**Brief**: When you reach the line that contains "Click the diffstat" in the data below, start reproducing lines exactly, and stop after the line that contains "You are a computer-use agent. 798x411 pixels.".
** Opening Records provided block **
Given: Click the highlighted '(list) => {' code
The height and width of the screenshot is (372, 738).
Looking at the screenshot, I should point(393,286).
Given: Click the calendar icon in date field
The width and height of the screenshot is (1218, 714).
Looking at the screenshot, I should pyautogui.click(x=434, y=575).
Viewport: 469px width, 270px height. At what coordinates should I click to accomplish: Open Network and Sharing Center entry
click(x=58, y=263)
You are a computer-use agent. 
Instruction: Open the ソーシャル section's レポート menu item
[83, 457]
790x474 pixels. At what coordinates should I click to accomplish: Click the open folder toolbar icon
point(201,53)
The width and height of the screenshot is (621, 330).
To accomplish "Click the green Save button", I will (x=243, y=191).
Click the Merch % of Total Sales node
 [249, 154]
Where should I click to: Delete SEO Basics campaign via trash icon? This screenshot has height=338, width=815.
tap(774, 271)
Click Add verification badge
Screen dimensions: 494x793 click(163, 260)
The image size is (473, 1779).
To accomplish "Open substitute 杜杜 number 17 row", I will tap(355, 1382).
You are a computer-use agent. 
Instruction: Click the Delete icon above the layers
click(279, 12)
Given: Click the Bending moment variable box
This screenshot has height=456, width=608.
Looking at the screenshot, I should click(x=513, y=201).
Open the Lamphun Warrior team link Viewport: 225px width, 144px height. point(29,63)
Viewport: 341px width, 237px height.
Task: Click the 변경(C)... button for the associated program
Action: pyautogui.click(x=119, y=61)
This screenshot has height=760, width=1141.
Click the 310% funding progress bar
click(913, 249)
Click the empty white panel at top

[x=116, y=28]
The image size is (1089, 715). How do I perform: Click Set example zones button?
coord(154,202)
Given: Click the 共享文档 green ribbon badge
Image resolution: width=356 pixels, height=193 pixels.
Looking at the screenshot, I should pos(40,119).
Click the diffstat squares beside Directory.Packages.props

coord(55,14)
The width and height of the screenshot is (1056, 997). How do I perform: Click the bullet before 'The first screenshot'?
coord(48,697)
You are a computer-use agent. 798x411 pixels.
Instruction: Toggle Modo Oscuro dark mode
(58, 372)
** Closing Records provided block **
**Task output**:
Click the diffstat squares beside Directory.Packages.props

coord(55,14)
The width and height of the screenshot is (1056, 997). How do I perform: Click the bullet before 'The first screenshot'?
coord(48,697)
You are a computer-use agent. 798x411 pixels.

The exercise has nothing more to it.